Trends in Retail Banking


It's a new day in retail banking – a time defined by speed, innovation and transformation. Whether they use a branch or a smartphone, people expect to access their money and make transactions quickly, easily and reliably.

Now more than ever, financial institutions are rethinking how their branches operate – and how to deliver services to people who rarely or never cross their brick-and-mortar thresholds.

Managing a growing range of channels and preferences continues to be a challenge for banks and credit unions. We've learned that when it comes to financial services, people want the best of both worlds. According to the Expectations & Experiences quarterly consumer trends survey from Fiserv, consumers are more likely to visit the branch to deposit checks and withdraw cash, while digital channels are more often used to check balances, pay bills and transfer money.

Financial institutions are embracing a new model of customer interaction – a hybrid approach that emphasizes self-service capabilities and the digital channel within the branch.

Look for the multichannel evolution of retail banking to continue in 2017, fueled by the transformation of the physical branch, the growing effect of mobile technology and the largely untapped potential of data analytics. Here are three trends to watch.

1. Branch Transformation

Financial institutions are embracing a new model of customer interaction – a hybrid approach that emphasizes self-service capabilities and the digital channel within the branch. The immediacy of digital interactions is changing expectations for the customer experience in the branch. That means blending tablets, integrated teller machines, biometric authentication and other devices with the face-to-face contact people expect when they walk into a branch.

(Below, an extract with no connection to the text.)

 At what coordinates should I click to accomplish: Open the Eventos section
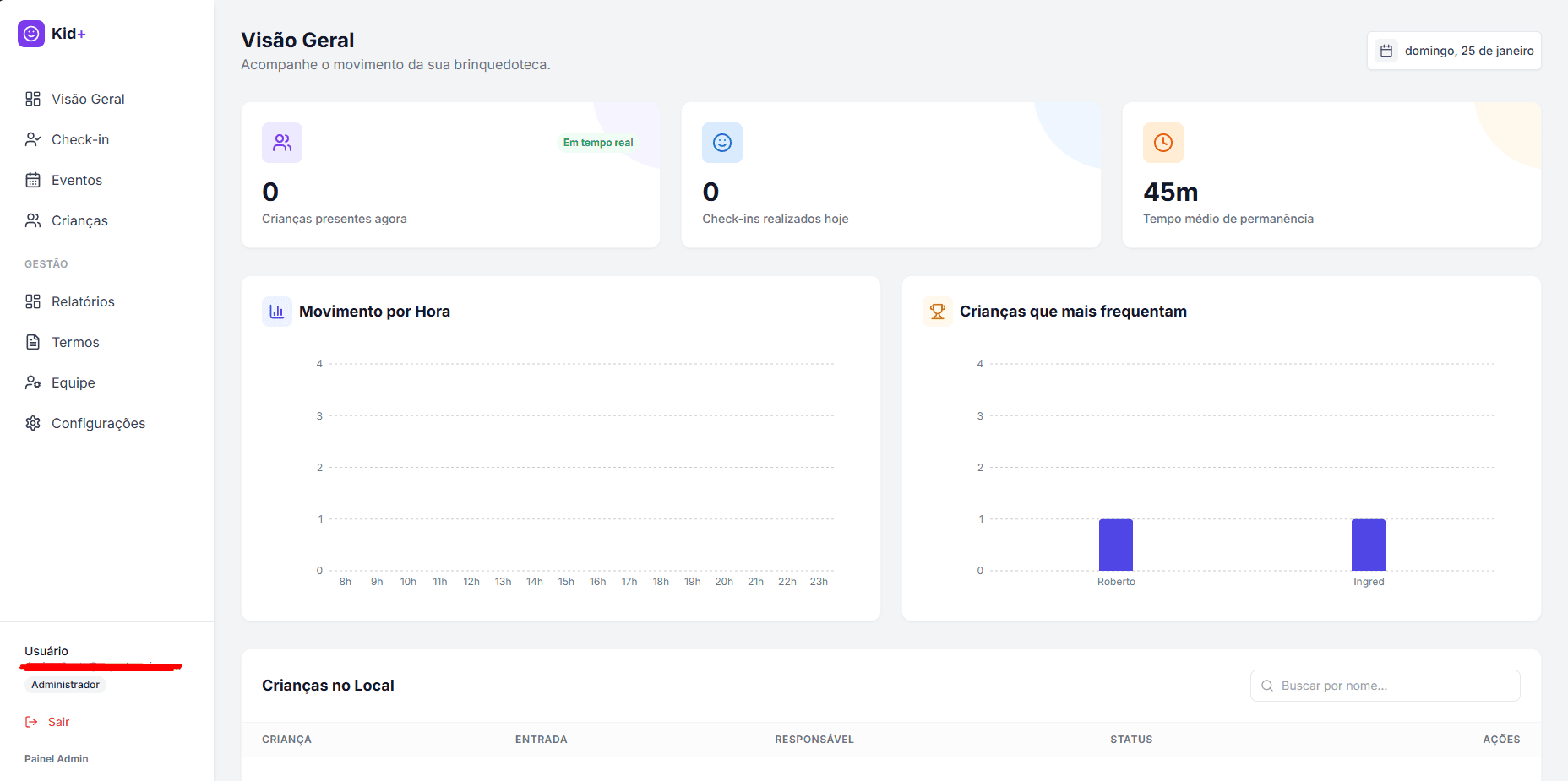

How can financial institutions persuade people who come into the branch for transactional activities – depositing a check or withdrawing cash – to experiment with and adopt digital forms of interaction? It starts with leveraging technology to better serve and advise visitors in the branch. And, as more transactions move to digital, financial institutions will likely reduce costs and free staff for other tasks. The change will also contribute to branches becoming more advisory environments where people can find help for more complex needs, such as mortgages, business loans and wealth management services. Future branches will likely have smaller footprints and some may have more of a café ambiance, depending on the particular financial institution's strategy.

2. Mobile-First Users

People who primarily use their smartphones to manage and move money are affecting product development, delivery models and branch activity. Mobile-first or mobile-only users require a solution that goes beyond simply checking balances and transferring funds. They expect to be able to use mobile for every financial need, only going online or to the branch as a last resort.

Consumers don't think of banking in terms of separate channels. They may start an activity such as opening a new account on a smartphone, but then go online or into the branch for next steps. People increasingly expect that all previous activity will be seamlessly captured in real time across every channel – and that they'll be able to monitor and manage their finances with meaningful, actionable alerts. That kind of integration and capability requires continual investment in mobile technology. Financial institutions should be thinking about customer acquisition and relationship-building strategies that don't involve someone walking into the branch.

3. Data Analytics

Until recently, only the most progressive financial institutions fully leveraged data to influence revenue, customer acquisition and cost efficiency, often building much of their capability from scratch. Leading technology providers are now scaling analytics solutions so that financial institutions of any size can more readily target offers, promotions and services to consumers based on their preferences, past actions and predicted activity.

And when data is coupled with mobile delivery, financial institutions can present the right offer at the right time, such as a loan offer when a customer is researching a vehicle purchase online or walking through a dealership. Especially for financial institutions without large-scale in-house data expertise, enlisting the help of a technology provider can lower up-front technology and implementation costs and provide the necessary expertise to understand and create business value from the data.

Staying Relevant in the Face of Change

Financial institutions spend a lot of time cultivating their brand to retain and grow the next generation of banking customers. Those that succeed stay ahead of consumer expectations for speed, design and innovation in part by making changes in the branch, effectively serving the growing number of mobile users and harnessing the power of data analytics. To stay relevant in the face of such change, maintaining the status quo is not an option.